The Scourge of Socialism

by Robert Gore

Human progress has been three steps forward, two steps back. That a non-fringe candidate of a major political party in the United States can call himself a socialist constitutes a leap backward. That it can happen after a century of socialistic horrors: impoverishment, ruination, tyranny, war, and tens of millions dead, bespeaks not just deadly ignorance and delusion, but depravity.

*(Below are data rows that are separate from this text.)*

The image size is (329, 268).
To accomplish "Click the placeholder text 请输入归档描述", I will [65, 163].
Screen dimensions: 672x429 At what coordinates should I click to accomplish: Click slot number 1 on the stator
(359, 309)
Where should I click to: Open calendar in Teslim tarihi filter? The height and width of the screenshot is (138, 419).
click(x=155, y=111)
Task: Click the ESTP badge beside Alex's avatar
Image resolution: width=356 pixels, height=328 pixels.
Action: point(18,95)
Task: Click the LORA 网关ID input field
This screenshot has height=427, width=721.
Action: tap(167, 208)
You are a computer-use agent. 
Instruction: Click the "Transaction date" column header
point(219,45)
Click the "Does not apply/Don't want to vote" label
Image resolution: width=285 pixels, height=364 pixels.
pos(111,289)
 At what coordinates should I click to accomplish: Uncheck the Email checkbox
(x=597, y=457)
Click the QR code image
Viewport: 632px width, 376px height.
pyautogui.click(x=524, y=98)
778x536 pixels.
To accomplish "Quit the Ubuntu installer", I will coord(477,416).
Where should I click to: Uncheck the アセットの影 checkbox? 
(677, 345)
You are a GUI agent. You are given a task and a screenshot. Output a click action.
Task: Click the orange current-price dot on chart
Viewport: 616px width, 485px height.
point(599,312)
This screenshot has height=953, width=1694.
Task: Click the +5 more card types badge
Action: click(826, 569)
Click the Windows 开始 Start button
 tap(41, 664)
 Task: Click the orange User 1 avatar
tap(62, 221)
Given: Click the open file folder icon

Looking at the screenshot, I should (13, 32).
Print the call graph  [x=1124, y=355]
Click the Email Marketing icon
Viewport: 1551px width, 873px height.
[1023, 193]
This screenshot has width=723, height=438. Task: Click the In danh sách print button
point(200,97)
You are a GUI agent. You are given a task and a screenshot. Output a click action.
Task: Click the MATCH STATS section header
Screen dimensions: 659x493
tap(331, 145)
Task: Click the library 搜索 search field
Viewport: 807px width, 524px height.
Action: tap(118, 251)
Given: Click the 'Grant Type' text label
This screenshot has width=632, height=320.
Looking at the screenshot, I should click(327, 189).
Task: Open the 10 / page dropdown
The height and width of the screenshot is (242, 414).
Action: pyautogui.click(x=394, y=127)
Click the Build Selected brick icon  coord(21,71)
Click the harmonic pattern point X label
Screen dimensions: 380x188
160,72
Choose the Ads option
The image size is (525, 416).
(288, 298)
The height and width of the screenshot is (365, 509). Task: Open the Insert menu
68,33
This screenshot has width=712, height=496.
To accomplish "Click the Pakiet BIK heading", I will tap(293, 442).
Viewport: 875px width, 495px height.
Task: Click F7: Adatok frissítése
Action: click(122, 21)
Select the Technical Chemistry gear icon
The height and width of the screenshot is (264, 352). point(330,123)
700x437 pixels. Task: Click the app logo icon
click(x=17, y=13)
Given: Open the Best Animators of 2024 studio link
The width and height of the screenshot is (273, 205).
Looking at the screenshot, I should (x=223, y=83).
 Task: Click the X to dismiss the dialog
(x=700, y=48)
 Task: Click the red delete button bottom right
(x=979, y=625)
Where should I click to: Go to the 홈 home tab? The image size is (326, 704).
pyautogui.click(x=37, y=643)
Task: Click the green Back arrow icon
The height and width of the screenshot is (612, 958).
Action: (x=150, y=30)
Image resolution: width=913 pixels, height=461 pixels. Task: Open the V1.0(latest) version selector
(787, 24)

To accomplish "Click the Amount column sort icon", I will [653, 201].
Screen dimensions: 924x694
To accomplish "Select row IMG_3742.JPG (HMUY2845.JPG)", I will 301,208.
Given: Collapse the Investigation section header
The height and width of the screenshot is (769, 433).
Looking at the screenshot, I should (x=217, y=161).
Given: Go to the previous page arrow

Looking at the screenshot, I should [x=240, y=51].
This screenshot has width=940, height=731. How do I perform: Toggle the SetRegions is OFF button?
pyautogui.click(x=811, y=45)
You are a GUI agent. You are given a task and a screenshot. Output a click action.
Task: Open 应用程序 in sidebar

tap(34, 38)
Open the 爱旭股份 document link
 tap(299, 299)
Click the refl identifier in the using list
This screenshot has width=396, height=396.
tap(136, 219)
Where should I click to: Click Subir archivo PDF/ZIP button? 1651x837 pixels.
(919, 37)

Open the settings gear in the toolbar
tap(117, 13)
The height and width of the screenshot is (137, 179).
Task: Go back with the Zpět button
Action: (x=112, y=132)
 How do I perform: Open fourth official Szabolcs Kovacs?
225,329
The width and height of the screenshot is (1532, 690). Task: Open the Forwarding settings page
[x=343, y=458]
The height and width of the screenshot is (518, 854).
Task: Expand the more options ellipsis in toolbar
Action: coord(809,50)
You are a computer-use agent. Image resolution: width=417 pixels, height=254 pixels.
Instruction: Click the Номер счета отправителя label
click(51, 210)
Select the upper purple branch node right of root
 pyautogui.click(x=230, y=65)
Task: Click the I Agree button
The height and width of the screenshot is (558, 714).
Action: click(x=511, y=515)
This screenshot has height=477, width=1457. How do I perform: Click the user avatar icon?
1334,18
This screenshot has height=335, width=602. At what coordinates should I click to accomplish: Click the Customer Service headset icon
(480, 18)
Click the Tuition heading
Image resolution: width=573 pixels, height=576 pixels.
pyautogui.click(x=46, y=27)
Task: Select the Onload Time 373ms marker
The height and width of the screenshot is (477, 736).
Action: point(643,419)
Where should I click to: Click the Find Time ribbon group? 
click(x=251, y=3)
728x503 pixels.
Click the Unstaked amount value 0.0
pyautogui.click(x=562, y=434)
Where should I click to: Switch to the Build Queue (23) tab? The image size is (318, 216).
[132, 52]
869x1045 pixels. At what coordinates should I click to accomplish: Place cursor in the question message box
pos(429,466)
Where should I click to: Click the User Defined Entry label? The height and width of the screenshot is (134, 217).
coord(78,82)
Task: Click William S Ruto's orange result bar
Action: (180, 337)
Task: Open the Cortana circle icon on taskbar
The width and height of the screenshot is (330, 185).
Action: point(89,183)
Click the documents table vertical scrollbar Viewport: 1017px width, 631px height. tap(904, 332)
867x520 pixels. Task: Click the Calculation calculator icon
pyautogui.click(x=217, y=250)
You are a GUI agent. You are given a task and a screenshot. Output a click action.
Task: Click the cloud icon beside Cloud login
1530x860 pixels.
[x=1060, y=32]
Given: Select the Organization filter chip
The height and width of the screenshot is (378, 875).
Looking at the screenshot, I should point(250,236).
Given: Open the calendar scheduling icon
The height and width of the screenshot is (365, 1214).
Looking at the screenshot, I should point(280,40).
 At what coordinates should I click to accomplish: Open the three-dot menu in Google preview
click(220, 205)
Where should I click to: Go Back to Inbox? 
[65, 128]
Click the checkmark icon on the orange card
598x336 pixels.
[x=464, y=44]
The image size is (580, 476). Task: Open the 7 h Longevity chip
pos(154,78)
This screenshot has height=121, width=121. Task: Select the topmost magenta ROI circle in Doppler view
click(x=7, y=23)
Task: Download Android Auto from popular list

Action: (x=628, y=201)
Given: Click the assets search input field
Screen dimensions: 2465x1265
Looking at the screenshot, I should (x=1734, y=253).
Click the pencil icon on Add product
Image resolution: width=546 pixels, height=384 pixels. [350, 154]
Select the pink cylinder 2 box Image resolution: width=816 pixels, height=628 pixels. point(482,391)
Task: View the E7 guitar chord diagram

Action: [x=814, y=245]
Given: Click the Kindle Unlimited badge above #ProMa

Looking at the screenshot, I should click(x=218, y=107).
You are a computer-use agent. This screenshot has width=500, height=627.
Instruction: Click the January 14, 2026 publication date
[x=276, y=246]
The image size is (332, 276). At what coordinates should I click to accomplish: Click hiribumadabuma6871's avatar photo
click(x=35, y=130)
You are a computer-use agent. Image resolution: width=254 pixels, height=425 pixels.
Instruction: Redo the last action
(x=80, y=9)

Socialism is a political system whereby the state owns or controls the means of production for goods and services. It can be partial—government control of some industries, or total—government control of all industries. According to Marx, who advocated the total version, the goods and services would be produced by each according to his or her ability, and distributed according to each individual’s need: production severed from distribution. No particular acuity is necessary to see the fatal flaw. The “needy”—and those who garner political power by distributing goods and services to them—are all for this system, but what’s in it for the able? They have to be coerced to produce, and something has to be done with those who object or refuse to submit.

Coercion sounds like slavery and that something has to be done sounds like repression. That is what socialism has produced—slavery, concentration camps, and slaughter—on a scale unimaginable prior to the twentieth century. Once you reach 10 million killed you’ve plumbed the depths of evil. Additional deca-millions are redundant blood on your hands, but the Titans in the Socialist pantheon—Lenin, Stalin, and Mao—killed around 100 million between them, while lesser lights like Pol Pot and the Kim dynasty in North Korea killed single digit millions. The numbers are exclusive of war dead.